Over the past decade, a large number of machine learning-based methods were proposed for identifying DTI (Zhou et al., 2019). Among them, binary classification methods account for the majority. Some methods identify drug-target pairs based on drug and protein information, Li et al. (2020) used protein sequences and drug substructure fingerprint information to predict DTIs. In addition, there were many models (Mousavian et al., 2016; Li et al., 2020; Zhan et al., 2020; Tanoori et al., 2021) that predicted new DTIs based on information similarity.
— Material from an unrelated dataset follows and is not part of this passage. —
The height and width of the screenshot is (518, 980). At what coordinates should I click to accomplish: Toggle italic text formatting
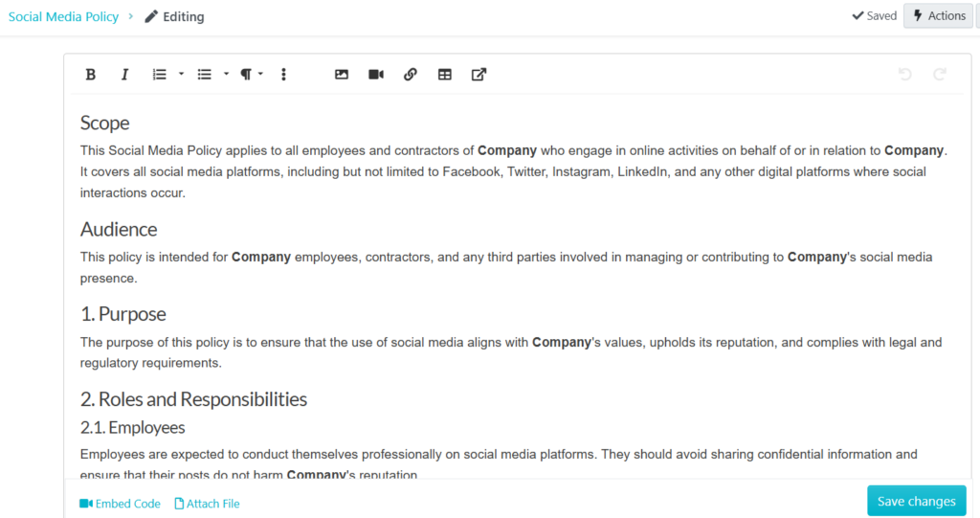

In fact, there are more methods based on network inference, Yamanishi et al. (2010) integrated chemical, genomic and pharmacological information in bipartite graph to uncover potential DTIs. Mei J. P et al. (Mei et al., 2013) proposed Neighbor-based Interaction-profile Inferring (NII) based on bipartite local model (BLM). Chen et al. (2012) proposed the method of Network-based Random Walk with Restart on the Heterogeneous network (NRWRH) which integrates three different networks into a heterogeneous network through known DTIs, and achieves random wandering on this heterogeneous network. Cao et al. (2014) proposed a computational method for DTI prediction by combining the information from chemical, biological, and network properties. Ding et al. (2017) used molecular substructure fingerprints, multivariate mutual information (MMI) of proteins and network topology to represent drugs, targets and their relationships, and employ SVM and Feature Selection (FS) to build predictive models. Thereafter, scholars began to extract features from more complex networks. SNF-CVAE (Jarada et al., 2021) integrates similarity network fusion (SNF) and collective variational autoencoder (CVAE) to improve prediction accuracy. An and Yu (2021) proposed a Network Embedding framework in mulTiPlex networks (NEDTP) to predict DTIs. Jin et al. (2021) proposed a machine learning model called HeTDR, the method combines drug features in multiple networks and disease features in biomedical corpora to predict the degree of association between drugs and diseases. In addition, there are some computational methods based on matrix factorization (Gönen, 2012; Liu et al., 2016; Bagherian et al., 2021) and multi-label learning (Yuan et al., 2016; Pliakos et al., 2019; Chu et al., 2021b).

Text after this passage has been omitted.